Те, к кому это было обращено, на его слова никак не реагировали. Толпа медленно, но неуклонно надвигалась. Впереди цепочка крепких молодых людей с красными нарукавными повязками, за ними знаменосец с тёмно-красным, с золотой бахромой знаменем. Потом плотная группа молодёжи, несущая длинный, шириной с половину улицы, плакат: «Рогова — вон!» За их спинами двигался «бычок» с жёлтой кабиной и тарелками репродуктора. Оттуда, забивая милицейский мегафон, гремело:

Солнце не сожжёт, вьюга не застудит.

Русские идут — будет светел день!

Русские идут — было так и будет.

Люди, с нами Бог! Отринем тень!

А за грузовиком валила решительная толпа, ощетинившаяся вперемешку красными, с серпом и молотом флагами и трёхцветными, чёрно-жёлто-белыми, знамёнами. Плакат с надписью «Даёшь перевыборы!» лихо выгнулся под ветровым потоком. Сверху на демонстрантов сумрачно взирал памятник Пушкину.

Василий Царёв поднял камеру и снял широкую панораму, захватив и щитовой строй ОМОНа, и демонстрантов, закончил крупным планом знаменосца.
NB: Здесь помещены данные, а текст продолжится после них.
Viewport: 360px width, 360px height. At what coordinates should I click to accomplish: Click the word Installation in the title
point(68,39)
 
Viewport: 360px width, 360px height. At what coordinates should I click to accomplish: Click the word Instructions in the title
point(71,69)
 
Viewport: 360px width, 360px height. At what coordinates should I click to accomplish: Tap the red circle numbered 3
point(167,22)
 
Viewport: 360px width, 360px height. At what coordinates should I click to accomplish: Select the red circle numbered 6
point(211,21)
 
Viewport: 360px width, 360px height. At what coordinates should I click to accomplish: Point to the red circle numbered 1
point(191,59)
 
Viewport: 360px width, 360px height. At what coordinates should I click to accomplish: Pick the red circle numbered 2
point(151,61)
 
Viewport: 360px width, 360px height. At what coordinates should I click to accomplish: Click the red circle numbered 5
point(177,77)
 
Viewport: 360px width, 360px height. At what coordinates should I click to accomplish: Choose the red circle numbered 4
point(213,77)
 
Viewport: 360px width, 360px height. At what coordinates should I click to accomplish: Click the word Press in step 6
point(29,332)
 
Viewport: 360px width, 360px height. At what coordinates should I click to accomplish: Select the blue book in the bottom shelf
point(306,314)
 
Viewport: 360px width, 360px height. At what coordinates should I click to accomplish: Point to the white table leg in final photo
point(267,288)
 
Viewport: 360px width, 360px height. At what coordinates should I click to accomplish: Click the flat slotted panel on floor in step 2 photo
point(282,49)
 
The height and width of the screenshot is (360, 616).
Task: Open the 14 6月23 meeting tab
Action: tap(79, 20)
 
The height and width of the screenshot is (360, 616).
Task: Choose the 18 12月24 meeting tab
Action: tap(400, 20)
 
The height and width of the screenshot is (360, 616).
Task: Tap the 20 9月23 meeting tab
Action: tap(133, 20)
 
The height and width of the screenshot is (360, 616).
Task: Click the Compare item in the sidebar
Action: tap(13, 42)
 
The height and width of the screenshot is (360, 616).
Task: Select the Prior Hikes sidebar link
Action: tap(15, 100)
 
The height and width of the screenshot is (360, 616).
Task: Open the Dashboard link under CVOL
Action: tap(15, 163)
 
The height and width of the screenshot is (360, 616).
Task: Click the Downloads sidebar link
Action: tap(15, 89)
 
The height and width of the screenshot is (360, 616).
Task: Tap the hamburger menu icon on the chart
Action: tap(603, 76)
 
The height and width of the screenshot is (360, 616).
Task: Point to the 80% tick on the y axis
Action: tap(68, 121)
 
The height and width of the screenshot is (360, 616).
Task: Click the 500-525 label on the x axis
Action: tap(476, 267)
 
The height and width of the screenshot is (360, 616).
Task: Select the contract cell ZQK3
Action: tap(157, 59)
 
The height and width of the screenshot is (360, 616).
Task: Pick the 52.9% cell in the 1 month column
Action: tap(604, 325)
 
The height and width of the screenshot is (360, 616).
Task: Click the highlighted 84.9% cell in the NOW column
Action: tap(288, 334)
— Васька, здорово! — Удар сзади по плечу едва не заставил его упасть. — C днюхой тебя!

Конечно, это был его одноклассник Лёшка Терентьев, приятный юноша метр восемьдесят в высоту и почти столько же в поперечнике, носивший за выдающиеся габариты вполне логичное прозвище Муха. А из-за его значительной фигуры уже выдвигались Олег и Ольга Пашутины. Очки Олега воинственно блестели, а на груди Ольги трепетала под ветром приколотая булавкой алая ленточка.

— Здорово, ровесник Октября! Дай я тебя чмокну!

Ольга поцеловала подставившего щёку Василия, пока Олег тряс его руку, а Терентьев сверху предлагал немедленно начать тянуть за уши.

— Ладно, хватит нежностей, — пресёк взаимные приветствия Олег. — Много наснимал, Вась?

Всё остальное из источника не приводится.